> **Exercise objective**:
Copy out the data below verbatim.

◆ ◆ ◆ ◆

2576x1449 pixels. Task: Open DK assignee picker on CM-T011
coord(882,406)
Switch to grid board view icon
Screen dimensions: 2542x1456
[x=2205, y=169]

◆ ◆ ◆ ◆

> **Solution to this task**:
2576x1449 pixels. Task: Open DK assignee picker on CM-T011
coord(882,406)
Switch to grid board view icon
Screen dimensions: 2542x1456
[x=2205, y=169]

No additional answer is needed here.